Switch every "How do I perform" in the lines below to "How can I do" and leave everything else unchanged.

— start AVAILABLE DATA —

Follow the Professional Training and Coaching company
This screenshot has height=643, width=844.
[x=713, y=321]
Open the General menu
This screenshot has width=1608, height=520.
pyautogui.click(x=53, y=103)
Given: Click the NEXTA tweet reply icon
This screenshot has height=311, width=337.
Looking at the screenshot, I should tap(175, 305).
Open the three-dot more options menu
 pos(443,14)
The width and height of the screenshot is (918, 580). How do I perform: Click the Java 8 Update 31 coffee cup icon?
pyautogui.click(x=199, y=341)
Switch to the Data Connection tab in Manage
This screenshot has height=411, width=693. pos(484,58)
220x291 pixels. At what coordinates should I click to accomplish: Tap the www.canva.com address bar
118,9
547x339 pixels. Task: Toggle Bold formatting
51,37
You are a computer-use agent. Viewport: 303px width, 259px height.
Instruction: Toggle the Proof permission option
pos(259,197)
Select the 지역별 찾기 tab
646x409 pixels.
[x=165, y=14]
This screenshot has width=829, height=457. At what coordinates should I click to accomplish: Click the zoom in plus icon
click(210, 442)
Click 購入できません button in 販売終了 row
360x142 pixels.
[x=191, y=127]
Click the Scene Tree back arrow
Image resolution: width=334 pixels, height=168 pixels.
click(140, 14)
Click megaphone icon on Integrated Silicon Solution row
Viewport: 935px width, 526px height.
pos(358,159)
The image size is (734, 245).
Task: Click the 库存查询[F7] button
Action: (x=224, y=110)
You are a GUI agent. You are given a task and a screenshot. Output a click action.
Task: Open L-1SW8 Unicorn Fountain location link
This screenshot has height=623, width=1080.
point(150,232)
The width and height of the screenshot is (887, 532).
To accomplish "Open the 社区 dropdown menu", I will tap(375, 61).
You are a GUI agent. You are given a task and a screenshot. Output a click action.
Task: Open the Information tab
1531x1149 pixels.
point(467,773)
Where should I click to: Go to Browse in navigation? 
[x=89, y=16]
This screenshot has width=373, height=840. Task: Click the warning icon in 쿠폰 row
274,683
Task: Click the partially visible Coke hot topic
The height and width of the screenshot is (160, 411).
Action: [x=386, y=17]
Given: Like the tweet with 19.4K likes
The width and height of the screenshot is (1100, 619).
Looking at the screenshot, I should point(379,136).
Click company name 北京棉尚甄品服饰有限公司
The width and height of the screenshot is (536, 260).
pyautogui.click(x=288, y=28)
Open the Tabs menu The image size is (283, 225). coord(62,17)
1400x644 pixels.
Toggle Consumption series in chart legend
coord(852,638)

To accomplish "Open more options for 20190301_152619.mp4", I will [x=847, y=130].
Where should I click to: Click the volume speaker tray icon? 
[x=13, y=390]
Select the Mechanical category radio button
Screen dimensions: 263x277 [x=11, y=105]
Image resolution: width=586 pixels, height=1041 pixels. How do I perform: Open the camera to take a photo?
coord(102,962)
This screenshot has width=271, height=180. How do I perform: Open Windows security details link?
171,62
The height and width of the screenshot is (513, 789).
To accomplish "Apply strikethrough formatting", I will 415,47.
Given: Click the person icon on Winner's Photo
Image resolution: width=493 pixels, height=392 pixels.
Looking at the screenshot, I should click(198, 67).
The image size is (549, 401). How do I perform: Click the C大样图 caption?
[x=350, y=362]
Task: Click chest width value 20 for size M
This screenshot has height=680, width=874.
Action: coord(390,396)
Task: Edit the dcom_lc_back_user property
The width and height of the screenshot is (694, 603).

— end AVAILABLE DATA —

• [ANSWER]:
Follow the Professional Training and Coaching company
This screenshot has height=643, width=844.
[x=713, y=321]
Open the General menu
This screenshot has width=1608, height=520.
pyautogui.click(x=53, y=103)
Given: Click the NEXTA tweet reply icon
This screenshot has height=311, width=337.
Looking at the screenshot, I should tap(175, 305).
Open the three-dot more options menu
 pos(443,14)
The width and height of the screenshot is (918, 580). How can I do: Click the Java 8 Update 31 coffee cup icon?
pyautogui.click(x=199, y=341)
Switch to the Data Connection tab in Manage
This screenshot has height=411, width=693. pos(484,58)
220x291 pixels. At what coordinates should I click to accomplish: Tap the www.canva.com address bar
118,9
547x339 pixels. Task: Toggle Bold formatting
51,37
You are a computer-use agent. Viewport: 303px width, 259px height.
Instruction: Toggle the Proof permission option
pos(259,197)
Select the 지역별 찾기 tab
646x409 pixels.
[x=165, y=14]
This screenshot has width=829, height=457. At what coordinates should I click to accomplish: Click the zoom in plus icon
click(210, 442)
Click 購入できません button in 販売終了 row
360x142 pixels.
[x=191, y=127]
Click the Scene Tree back arrow
Image resolution: width=334 pixels, height=168 pixels.
click(140, 14)
Click megaphone icon on Integrated Silicon Solution row
Viewport: 935px width, 526px height.
pos(358,159)
The image size is (734, 245).
Task: Click the 库存查询[F7] button
Action: (x=224, y=110)
You are a GUI agent. You are given a task and a screenshot. Output a click action.
Task: Open L-1SW8 Unicorn Fountain location link
This screenshot has height=623, width=1080.
point(150,232)
The width and height of the screenshot is (887, 532).
To accomplish "Open the 社区 dropdown menu", I will tap(375, 61).
You are a GUI agent. You are given a task and a screenshot. Output a click action.
Task: Open the Information tab
1531x1149 pixels.
point(467,773)
Where should I click to: Go to Browse in navigation? 
[x=89, y=16]
This screenshot has width=373, height=840. Task: Click the warning icon in 쿠폰 row
274,683
Task: Click the partially visible Coke hot topic
The height and width of the screenshot is (160, 411).
Action: [x=386, y=17]
Given: Like the tweet with 19.4K likes
The width and height of the screenshot is (1100, 619).
Looking at the screenshot, I should point(379,136).
Click company name 北京棉尚甄品服饰有限公司
The width and height of the screenshot is (536, 260).
pyautogui.click(x=288, y=28)
Open the Tabs menu The image size is (283, 225). coord(62,17)
1400x644 pixels.
Toggle Consumption series in chart legend
coord(852,638)

To accomplish "Open more options for 20190301_152619.mp4", I will [x=847, y=130].
Where should I click to: Click the volume speaker tray icon? 
[x=13, y=390]
Select the Mechanical category radio button
Screen dimensions: 263x277 [x=11, y=105]
Image resolution: width=586 pixels, height=1041 pixels. How can I do: Open the camera to take a photo?
coord(102,962)
This screenshot has width=271, height=180. How can I do: Open Windows security details link?
171,62
The height and width of the screenshot is (513, 789).
To accomplish "Apply strikethrough formatting", I will 415,47.
Given: Click the person icon on Winner's Photo
Image resolution: width=493 pixels, height=392 pixels.
Looking at the screenshot, I should click(198, 67).
The image size is (549, 401). How can I do: Click the C大样图 caption?
[x=350, y=362]
Task: Click chest width value 20 for size M
This screenshot has height=680, width=874.
Action: coord(390,396)
Task: Edit the dcom_lc_back_user property
The width and height of the screenshot is (694, 603).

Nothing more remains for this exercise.